THEE OH SEES - CARRION CRAWLER / THE DREAM (Magenta Vinyl Edition)
THEE OH SEES - CARRION CRAWLER / THE DREAM (Magenta Vinyl Edition)
Limited Magenta Vinyl Edition (2022 repress)
What's the first thing you think of when someone mentions Thee Oh Sees? Probably their riot-sparking live show, right? Visions of a guitar-chewing, melody-maiming John Dwyer careening across your cranium, rounded out by a wild-eyed wrecking crew that drives every last hook home like it's a nail in the coffin of what you thought it meant to make 21st-century rock 'n' roll? Yeah, that sounds about right. But it misses a more important point-how impossible Thee Oh Sees have been to pin down since Dwyer launched the project in the late '90s as a solo break from such sorely missed underground bands as Pink and Brown and Coachwhips. (While Dwyer still records songs on his own, Thee Oh Sees is now a five-piece featuring keyboardist / singer Brigid Dawson, guitarist Petey Dammit, drummer Mike Shoun and multi-instrumentalist / singer Lars Finberg.) That restlessness extends to everything from the towering, thirteen-minute title track of 2010's Warm Smile LP to the mercurial moods of 2008's The Master's Bedroom Is Worth Spending a Night In. Now, Thee Oh Sees chase the home-brewed symphonies of Castlemania with the scrappy, high-wire hooks of Carrion Crawler / The Dream. Originally envisioned as two EPs, it was cut live to tape in less than a week at Chris Woodhouse's Sacramento studio in June, reflecting the battering-ram bent of the band's live show better than any bootleg ever could. "As I'm sure most would agree," explains Dwyer, "Castlemania was more of a vocal tirade.
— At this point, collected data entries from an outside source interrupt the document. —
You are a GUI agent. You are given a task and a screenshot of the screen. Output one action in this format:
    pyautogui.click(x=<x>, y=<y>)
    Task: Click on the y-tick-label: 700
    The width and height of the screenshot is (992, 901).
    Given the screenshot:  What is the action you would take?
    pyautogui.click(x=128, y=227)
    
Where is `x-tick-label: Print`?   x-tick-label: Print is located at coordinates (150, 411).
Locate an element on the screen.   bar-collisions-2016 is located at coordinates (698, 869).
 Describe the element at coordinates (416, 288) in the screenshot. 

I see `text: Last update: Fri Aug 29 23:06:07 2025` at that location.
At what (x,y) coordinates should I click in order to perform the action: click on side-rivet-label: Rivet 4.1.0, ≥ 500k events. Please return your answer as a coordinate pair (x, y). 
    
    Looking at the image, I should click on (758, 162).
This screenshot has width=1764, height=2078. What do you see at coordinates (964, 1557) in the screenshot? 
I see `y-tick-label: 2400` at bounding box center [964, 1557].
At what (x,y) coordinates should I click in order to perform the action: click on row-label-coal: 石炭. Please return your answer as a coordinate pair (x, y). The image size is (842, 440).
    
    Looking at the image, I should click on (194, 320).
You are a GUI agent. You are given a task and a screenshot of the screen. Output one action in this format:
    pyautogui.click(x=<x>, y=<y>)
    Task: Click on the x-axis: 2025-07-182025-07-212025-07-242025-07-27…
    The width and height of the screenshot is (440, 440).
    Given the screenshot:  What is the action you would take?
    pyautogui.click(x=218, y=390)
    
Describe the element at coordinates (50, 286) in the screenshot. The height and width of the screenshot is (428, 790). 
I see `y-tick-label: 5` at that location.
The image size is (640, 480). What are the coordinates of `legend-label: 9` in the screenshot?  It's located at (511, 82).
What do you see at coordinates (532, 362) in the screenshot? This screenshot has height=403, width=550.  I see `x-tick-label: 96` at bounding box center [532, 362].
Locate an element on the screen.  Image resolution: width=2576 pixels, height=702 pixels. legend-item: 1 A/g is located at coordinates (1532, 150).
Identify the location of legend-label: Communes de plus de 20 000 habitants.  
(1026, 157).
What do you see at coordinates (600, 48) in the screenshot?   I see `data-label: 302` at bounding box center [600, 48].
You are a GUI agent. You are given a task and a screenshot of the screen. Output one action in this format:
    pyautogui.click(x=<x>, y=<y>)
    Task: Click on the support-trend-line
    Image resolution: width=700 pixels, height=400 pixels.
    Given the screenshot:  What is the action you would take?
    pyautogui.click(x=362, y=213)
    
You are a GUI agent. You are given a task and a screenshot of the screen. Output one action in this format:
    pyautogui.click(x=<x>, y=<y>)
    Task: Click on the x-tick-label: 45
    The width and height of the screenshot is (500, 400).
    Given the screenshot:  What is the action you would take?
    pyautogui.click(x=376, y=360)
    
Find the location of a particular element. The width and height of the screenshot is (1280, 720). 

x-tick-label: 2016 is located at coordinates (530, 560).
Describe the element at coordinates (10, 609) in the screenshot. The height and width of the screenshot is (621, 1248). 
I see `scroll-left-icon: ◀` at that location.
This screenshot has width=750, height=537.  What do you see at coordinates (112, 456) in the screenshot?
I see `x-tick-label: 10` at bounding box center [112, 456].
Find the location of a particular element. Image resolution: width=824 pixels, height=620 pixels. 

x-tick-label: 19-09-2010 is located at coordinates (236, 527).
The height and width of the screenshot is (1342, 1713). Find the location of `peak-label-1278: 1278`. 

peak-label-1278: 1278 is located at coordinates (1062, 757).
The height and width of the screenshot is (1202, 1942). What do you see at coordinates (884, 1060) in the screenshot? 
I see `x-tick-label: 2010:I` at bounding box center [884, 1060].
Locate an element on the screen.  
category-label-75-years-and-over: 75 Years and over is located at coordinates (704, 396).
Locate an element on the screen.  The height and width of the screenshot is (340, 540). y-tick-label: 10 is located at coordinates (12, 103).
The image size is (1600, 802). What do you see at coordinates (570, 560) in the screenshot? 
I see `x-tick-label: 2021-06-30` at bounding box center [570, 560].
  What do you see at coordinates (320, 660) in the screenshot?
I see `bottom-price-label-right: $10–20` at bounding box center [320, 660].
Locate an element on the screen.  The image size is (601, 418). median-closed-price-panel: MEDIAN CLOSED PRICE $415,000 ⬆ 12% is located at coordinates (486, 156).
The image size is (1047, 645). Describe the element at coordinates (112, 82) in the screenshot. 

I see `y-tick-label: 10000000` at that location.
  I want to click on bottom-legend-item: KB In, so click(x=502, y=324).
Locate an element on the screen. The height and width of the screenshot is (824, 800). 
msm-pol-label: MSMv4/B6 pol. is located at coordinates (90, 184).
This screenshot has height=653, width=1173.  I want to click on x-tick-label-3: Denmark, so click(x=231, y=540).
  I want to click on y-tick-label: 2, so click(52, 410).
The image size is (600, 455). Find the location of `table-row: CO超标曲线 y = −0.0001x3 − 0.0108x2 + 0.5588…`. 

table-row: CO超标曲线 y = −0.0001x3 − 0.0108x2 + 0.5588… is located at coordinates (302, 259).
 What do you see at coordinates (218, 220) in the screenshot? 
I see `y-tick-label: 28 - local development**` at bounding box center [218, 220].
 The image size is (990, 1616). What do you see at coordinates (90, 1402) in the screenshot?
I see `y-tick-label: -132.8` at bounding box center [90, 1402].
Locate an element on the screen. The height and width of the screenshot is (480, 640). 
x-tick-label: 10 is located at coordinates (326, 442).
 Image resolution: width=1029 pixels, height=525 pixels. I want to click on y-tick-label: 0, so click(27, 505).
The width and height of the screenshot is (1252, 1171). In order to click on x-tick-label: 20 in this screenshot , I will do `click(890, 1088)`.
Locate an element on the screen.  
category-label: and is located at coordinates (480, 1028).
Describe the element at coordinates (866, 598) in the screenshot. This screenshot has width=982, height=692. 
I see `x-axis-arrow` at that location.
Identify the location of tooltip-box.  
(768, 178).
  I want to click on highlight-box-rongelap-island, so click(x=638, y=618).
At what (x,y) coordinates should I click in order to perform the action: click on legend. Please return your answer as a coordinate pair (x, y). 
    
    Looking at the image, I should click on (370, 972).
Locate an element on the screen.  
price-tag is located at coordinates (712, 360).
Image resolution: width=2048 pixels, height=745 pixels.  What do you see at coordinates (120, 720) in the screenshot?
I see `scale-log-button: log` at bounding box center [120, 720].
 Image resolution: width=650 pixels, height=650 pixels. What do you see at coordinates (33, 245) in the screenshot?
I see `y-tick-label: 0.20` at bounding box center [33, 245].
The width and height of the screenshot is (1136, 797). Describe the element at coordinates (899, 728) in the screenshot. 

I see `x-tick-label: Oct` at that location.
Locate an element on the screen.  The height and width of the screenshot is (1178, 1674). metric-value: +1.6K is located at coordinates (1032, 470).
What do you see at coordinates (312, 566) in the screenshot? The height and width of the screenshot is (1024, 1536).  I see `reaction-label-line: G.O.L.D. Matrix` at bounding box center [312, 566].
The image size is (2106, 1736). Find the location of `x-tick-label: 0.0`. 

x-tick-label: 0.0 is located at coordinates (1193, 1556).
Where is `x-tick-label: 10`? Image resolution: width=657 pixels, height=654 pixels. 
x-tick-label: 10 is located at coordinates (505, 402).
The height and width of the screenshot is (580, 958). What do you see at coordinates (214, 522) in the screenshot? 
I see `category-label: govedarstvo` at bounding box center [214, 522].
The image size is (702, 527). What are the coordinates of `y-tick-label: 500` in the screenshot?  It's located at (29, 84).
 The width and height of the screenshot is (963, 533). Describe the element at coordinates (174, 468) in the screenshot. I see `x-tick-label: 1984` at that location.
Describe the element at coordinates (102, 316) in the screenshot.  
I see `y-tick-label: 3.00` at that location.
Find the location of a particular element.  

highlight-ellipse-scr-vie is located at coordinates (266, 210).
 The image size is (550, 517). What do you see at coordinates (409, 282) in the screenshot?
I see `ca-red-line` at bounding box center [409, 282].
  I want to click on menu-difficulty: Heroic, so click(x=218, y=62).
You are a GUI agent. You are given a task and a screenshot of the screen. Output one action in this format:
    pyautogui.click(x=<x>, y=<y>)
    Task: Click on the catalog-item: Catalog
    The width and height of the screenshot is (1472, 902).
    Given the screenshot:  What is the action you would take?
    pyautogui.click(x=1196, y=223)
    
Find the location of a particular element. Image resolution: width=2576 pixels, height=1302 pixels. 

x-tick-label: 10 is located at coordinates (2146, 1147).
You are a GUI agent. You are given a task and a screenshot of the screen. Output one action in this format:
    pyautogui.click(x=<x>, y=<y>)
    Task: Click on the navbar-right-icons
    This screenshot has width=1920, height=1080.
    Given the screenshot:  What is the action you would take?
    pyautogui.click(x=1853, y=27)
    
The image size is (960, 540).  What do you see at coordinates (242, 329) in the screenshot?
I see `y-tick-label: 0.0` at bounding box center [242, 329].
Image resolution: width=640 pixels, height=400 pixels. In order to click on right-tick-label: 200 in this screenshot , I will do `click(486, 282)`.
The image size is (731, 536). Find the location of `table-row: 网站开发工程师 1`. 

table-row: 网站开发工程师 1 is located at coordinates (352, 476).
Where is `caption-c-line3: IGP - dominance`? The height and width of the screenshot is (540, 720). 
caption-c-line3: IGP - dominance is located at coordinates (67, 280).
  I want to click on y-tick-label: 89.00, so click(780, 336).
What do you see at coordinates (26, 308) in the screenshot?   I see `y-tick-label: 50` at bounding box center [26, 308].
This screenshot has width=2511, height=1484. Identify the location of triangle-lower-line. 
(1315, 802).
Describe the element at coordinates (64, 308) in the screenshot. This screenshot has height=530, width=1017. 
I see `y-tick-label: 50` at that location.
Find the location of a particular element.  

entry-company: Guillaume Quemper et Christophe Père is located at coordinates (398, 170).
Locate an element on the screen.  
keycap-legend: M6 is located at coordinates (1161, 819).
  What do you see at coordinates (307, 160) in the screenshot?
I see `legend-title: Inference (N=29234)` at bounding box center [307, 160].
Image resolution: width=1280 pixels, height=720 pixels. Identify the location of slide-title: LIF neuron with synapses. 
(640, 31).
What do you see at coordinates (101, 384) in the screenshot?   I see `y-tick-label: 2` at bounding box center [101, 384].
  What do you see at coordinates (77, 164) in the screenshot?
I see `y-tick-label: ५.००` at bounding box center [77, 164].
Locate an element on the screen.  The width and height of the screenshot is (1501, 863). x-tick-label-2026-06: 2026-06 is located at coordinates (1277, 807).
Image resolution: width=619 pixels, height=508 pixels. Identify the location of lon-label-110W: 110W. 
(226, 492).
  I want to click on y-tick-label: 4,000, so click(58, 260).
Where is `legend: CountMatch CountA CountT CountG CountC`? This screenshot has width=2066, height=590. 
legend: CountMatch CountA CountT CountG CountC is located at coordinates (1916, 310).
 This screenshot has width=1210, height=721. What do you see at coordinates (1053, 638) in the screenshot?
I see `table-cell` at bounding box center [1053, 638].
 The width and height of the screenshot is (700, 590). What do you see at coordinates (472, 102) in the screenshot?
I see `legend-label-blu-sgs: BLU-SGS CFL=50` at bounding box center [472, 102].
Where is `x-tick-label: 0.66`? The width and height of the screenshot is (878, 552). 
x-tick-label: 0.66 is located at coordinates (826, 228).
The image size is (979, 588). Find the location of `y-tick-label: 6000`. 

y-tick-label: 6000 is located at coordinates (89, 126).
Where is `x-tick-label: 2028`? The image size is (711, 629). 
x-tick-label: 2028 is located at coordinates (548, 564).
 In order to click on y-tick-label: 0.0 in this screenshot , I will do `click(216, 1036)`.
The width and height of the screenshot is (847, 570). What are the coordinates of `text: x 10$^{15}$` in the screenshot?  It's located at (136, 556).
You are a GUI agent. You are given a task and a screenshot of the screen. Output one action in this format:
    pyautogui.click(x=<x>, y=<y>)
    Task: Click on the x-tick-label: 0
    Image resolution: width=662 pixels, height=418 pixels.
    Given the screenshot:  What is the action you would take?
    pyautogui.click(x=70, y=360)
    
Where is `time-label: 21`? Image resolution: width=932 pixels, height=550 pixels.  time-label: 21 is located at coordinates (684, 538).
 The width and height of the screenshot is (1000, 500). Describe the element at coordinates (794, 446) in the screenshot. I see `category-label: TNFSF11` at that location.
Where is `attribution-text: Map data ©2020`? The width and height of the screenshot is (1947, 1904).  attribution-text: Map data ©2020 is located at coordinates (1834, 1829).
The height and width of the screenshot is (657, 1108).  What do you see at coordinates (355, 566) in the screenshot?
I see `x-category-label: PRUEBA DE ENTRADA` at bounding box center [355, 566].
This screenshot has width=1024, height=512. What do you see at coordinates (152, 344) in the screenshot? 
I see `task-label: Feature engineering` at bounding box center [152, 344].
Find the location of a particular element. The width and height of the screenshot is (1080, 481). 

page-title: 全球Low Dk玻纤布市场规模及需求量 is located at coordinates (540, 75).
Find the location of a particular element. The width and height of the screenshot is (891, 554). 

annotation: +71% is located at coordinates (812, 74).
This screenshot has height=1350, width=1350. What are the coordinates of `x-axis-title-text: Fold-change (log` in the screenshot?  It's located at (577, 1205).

This one's meant to pummel and throb." That it does, whether one blasts the slow, speaker-bruising build of "The Dream," the sunburnt organs and dovetailing guitars of "Crack in Your Eye" or the interstellar instrumental "Chem-Farmer," a perfect example of what happens when one takes a well-oiled machine-a gang of rabid road warriors, really-and adds a second, groove-locked drum set to the mix. To listen is to realize that Dwyer's music is as manic as the underground comic inclinations of his artwork; colorful and confusing in a way that's more than welcome. It's downright refreshing, like a slap in the face at 5:00 in the morning. Or, as Dwyer puts it, "You have to leave a mark somehow."